**DIRECTIONS FOR THIS TASK**. Find the word "computer" in the records and copy every line where it occurs.

**Dataset records**.
+---+
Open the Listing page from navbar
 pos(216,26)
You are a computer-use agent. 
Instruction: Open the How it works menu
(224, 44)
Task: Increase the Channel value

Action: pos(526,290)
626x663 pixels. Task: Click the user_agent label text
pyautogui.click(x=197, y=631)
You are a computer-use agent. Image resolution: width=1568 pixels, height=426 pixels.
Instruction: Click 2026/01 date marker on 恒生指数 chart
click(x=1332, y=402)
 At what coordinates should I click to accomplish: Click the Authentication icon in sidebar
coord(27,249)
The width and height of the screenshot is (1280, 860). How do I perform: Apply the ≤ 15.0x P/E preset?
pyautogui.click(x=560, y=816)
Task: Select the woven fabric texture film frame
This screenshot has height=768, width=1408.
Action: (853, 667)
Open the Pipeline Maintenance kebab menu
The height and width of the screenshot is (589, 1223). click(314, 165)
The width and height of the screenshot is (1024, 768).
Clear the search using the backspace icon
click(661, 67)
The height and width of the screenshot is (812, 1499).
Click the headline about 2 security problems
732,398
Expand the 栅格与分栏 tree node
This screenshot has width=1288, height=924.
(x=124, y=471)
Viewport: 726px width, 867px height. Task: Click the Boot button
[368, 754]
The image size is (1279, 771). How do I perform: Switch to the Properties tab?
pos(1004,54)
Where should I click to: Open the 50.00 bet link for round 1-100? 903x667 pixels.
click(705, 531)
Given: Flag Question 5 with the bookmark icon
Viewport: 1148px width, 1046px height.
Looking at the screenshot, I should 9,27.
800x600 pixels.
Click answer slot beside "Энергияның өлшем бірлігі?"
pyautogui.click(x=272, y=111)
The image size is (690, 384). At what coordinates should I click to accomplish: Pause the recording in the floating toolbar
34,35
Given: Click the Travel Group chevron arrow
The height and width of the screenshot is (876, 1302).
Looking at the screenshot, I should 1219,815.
+---+
**SOLVED EXERCISE**.
You are a computer-use agent. 
You are a computer-use agent. Image resolution: width=1568 pixels, height=426 pixels.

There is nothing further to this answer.